Claude 3.5 Sonnet LLM Unit Testing Framework Pass Rate chart

Before discussing qualitative results, we want to add a few caveats: our PM did this grading by hand, unblinded. And in most cases, Claude 3.5 Sonnet failed to include @-mention link references for in its answers; which is disappointing, but not surprising – we’ve typically had to do some prompt engineering to ensure new models link to references appropriately.

Each test in our suite represents a real-world question & answer using data from our own Asana, Inc. organization, and is assigned a letter grade from A to F, with A being the best. For each edit that we assess would need to be made for a human to publish the answer, we subtract one letter grade. Our PMs take into account accuracy and insight, writing style, formatting, and overall quality. Claude 3.5 Sonnet quite simply set a new standard for answer quality and reasoning on this test suite.
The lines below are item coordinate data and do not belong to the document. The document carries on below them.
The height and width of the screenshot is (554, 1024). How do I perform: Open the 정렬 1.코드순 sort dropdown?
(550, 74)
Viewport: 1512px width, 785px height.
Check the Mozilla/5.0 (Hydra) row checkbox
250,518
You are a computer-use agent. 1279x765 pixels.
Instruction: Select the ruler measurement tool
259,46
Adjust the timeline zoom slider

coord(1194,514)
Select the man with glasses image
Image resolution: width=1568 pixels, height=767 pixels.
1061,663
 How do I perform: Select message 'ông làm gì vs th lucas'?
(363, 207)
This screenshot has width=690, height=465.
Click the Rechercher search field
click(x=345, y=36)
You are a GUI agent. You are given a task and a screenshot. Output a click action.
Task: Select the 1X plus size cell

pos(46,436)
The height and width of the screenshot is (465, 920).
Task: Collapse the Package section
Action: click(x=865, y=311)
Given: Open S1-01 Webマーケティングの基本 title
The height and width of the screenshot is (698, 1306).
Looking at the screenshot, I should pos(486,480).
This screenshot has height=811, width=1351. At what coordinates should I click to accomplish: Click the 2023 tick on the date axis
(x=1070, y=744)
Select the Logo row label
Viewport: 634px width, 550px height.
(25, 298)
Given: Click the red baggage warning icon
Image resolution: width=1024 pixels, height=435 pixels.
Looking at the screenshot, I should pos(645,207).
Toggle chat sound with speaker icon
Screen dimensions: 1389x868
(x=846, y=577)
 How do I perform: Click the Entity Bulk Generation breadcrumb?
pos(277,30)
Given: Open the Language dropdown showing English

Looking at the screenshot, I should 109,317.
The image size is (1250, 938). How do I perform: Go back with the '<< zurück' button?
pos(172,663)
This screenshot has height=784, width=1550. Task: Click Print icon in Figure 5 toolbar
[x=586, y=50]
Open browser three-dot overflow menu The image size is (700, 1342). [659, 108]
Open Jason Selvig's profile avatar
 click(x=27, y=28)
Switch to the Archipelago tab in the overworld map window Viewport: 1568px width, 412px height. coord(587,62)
Claude 3.5 Sonnet excelled at clearly articulating insights about complex topics. One of the first examples we graded explained something that I’d personally been confused about just a few days before, so I was impressed (and grateful!) when 3.5 Sonnet was able to explain it to me correctly.

Where prior models were only able to call out risks that had been specifically labeled in the provided data with the word “risk,” the new model seemed to reason about what might actually be a risk to the work being discussed, resulting in more successful risk identification and reporting. And Claude 3.5 Sonnet identified key decisions in projects that no other model was able to find.

For those curious as to why Claude 3 Opus received a lower score than Claude 3 Sonnet: this prompt was written for a specific model, and we didn’t make any changes for testing. We found that Claude 3 Opus sometimes left out key facts in an effort to be concise, which resulted in a lower overall score on some questions.

Claude 3.5 Sonnet Smart Chat Qualitative Model Performance chart

Takeaways

Anthropic’s latest model Claude 3.5 Sonnet is a leap forward in Anthropic’s offerings, pairing performance increases on-par with the best frontier models with enhanced reasoning and the best writing we’ve yet seen from a model. While we do have more QA to do before deploying Claude 3.5 Sonnet in our production features, we’re continuing to test and expect to roll it out to some features within the coming weeks.

The pace of model development means we’ll soon have new models to test from Anthropic and our other LLM vendors, and Asana is eager to test new models as they become available. Our investment in robust QA has given us the capability to evaluate frontier models within hours. Of course, results may vary depending on your techniques and use cases.

The frontier of large language models continues to evolve at a blistering pace, and at Asana we’re committed to using the latest and most powerful models to power our AI teammates. We’re enabling our customers to leverage the power of AI to build complex AI workflows, helping supercharge the way work gets done.

P.S. — If this work interests you, we currently have a number of openings in our AI org at Asana. Check out our careers page for more info.

¹ We’ve updated this performance data with production statistics since Claude 3.5 Sonnet’s public release.

² For us, this means picking out data in the right task in a large project or Asana organization.